:: TRY IT ::
Begin at the line containing "Crypto Price (336, 90)" in the data below and go on through the line containing "Последние сообщения (209, 95)", repeating each line exactly; include both ends and no other line.

:: INPUT DATA ::
_ _ _ _ _ _ _
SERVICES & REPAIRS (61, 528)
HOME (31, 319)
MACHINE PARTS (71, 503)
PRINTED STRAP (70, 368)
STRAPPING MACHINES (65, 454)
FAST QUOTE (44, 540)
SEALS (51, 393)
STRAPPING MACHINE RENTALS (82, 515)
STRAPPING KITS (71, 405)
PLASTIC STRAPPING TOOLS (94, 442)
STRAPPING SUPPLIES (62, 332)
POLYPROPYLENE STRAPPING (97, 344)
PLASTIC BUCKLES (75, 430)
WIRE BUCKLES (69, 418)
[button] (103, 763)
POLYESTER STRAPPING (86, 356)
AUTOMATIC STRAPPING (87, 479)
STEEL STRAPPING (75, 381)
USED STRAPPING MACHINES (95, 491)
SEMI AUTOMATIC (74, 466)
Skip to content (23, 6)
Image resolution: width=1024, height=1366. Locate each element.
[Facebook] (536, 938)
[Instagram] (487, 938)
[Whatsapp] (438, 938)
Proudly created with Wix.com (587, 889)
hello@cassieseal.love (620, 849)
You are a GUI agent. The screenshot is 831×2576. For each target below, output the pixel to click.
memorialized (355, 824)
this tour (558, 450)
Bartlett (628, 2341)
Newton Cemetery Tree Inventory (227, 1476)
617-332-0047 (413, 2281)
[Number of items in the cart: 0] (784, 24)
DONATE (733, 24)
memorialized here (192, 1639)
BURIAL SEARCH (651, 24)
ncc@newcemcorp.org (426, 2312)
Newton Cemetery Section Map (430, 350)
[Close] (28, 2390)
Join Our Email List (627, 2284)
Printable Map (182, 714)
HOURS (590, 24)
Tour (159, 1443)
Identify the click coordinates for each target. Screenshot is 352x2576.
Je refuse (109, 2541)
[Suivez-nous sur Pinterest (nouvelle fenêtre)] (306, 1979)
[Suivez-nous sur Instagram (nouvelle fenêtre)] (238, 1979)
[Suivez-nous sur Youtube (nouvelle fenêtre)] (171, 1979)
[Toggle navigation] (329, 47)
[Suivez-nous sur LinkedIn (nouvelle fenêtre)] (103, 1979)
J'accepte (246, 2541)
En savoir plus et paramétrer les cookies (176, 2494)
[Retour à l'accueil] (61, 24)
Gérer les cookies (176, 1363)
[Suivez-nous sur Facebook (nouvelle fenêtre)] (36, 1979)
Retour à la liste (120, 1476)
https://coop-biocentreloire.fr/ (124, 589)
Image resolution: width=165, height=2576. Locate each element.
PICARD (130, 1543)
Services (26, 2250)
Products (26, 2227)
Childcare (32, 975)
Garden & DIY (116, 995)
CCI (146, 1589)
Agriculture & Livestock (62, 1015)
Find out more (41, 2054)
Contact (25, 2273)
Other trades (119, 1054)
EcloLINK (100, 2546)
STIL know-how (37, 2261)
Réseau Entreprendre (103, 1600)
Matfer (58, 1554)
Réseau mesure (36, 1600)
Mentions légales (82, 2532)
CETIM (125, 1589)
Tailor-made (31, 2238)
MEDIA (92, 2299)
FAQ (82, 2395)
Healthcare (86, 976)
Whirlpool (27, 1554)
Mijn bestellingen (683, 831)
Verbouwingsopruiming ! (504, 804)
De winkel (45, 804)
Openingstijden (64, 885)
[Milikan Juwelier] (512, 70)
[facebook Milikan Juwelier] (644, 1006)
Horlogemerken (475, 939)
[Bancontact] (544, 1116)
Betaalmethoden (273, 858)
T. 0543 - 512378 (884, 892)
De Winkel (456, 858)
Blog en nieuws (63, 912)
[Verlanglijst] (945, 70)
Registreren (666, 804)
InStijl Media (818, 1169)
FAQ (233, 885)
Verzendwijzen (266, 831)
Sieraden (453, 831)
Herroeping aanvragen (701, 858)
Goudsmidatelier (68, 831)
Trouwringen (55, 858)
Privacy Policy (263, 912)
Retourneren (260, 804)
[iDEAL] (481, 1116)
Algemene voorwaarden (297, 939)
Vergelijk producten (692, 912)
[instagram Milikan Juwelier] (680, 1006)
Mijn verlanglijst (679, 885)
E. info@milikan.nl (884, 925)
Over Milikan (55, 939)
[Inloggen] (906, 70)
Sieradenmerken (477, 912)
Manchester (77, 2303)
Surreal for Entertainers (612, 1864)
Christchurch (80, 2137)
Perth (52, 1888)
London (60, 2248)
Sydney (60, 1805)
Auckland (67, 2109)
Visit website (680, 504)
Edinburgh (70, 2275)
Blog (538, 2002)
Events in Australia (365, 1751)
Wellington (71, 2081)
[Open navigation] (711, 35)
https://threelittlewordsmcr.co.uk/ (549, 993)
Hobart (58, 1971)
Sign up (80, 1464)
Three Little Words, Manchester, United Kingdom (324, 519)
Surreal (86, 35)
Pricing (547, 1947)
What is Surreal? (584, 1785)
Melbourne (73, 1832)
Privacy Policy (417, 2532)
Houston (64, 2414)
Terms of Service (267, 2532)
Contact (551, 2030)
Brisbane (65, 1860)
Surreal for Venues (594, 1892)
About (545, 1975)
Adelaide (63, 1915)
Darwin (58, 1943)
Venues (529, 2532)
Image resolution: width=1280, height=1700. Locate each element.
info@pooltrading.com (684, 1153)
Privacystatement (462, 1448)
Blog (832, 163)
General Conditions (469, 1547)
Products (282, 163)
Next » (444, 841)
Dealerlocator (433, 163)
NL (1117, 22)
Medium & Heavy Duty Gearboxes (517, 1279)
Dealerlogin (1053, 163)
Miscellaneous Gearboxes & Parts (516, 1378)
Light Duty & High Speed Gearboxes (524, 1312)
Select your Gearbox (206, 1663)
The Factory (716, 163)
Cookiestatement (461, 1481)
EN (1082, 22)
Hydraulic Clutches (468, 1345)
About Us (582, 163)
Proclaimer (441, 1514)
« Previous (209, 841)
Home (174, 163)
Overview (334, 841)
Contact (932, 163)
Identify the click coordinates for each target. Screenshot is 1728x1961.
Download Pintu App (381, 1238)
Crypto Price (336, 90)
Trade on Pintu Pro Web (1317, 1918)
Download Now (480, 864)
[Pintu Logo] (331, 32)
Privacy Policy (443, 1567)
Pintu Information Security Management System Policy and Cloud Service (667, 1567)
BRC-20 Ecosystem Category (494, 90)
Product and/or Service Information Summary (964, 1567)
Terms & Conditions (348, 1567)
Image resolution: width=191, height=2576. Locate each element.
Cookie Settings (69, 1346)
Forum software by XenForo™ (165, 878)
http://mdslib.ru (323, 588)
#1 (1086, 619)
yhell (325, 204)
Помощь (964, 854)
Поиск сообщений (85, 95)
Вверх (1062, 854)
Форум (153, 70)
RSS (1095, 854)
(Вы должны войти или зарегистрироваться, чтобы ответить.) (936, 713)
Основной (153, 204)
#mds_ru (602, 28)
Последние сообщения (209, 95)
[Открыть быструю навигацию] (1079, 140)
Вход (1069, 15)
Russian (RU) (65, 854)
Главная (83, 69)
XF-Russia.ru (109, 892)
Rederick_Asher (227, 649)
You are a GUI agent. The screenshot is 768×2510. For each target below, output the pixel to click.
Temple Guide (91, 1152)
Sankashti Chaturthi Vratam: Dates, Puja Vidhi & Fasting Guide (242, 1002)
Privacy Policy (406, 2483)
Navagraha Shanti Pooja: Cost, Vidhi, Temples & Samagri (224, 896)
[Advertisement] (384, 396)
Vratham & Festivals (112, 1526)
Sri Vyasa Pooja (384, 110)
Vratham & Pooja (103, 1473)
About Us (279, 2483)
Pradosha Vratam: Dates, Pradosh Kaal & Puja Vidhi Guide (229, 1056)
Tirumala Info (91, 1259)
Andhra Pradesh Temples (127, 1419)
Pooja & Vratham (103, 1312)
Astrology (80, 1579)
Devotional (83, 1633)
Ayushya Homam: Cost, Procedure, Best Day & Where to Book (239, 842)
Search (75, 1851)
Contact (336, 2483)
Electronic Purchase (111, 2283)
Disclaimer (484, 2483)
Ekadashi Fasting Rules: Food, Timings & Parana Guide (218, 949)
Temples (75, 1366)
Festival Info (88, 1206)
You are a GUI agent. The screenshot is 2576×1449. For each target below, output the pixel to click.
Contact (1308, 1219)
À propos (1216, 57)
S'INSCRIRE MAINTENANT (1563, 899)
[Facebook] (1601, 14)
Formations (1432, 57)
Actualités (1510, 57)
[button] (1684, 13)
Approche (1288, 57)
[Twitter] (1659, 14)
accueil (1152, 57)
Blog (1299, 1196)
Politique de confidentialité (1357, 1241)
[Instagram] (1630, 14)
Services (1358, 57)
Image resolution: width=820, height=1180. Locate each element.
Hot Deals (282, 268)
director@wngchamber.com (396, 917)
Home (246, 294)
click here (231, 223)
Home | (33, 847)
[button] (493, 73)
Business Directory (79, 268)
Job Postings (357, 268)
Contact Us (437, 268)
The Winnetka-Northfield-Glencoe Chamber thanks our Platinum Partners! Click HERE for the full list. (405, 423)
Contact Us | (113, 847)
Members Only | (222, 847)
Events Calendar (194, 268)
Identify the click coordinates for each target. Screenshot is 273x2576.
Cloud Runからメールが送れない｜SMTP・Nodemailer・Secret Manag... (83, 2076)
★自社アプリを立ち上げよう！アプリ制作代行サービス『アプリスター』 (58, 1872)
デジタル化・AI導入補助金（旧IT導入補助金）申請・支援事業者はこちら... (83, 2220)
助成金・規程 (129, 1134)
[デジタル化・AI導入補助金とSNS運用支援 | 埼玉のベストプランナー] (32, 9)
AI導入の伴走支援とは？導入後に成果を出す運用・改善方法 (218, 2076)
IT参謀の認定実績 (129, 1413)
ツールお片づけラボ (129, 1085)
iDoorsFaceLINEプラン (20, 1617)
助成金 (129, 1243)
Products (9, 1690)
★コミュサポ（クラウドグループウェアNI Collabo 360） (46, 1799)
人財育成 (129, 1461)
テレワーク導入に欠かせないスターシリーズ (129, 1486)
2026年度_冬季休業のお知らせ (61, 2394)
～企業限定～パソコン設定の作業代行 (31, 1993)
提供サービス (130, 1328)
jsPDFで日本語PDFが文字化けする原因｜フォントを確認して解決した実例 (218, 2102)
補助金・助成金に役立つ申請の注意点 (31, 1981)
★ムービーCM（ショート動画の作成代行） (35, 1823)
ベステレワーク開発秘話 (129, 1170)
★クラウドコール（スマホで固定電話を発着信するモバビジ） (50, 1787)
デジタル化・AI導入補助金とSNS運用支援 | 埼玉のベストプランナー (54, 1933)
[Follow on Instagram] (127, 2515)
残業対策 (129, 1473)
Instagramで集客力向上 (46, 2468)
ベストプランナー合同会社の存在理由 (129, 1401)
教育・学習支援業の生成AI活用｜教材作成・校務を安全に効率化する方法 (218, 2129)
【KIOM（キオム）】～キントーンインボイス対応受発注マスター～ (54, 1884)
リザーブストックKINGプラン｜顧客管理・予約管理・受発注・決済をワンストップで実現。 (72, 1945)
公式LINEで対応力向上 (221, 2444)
_ _ _ _ _ _ _
:: ANSWER ::
Crypto Price (336, 90)
Trade on Pintu Pro Web (1317, 1918)
Download Now (480, 864)
[Pintu Logo] (331, 32)
Privacy Policy (443, 1567)
Pintu Information Security Management System Policy and Cloud Service (667, 1567)
BRC-20 Ecosystem Category (494, 90)
Product and/or Service Information Summary (964, 1567)
Terms & Conditions (348, 1567)
Image resolution: width=191, height=2576. Locate each element.
Cookie Settings (69, 1346)
Forum software by XenForo™ (165, 878)
http://mdslib.ru (323, 588)
#1 (1086, 619)
yhell (325, 204)
Помощь (964, 854)
Поиск сообщений (85, 95)
Вверх (1062, 854)
Форум (153, 70)
RSS (1095, 854)
(Вы должны войти или зарегистрироваться, чтобы ответить.) (936, 713)
Основной (153, 204)
#mds_ru (602, 28)
Последние сообщения (209, 95)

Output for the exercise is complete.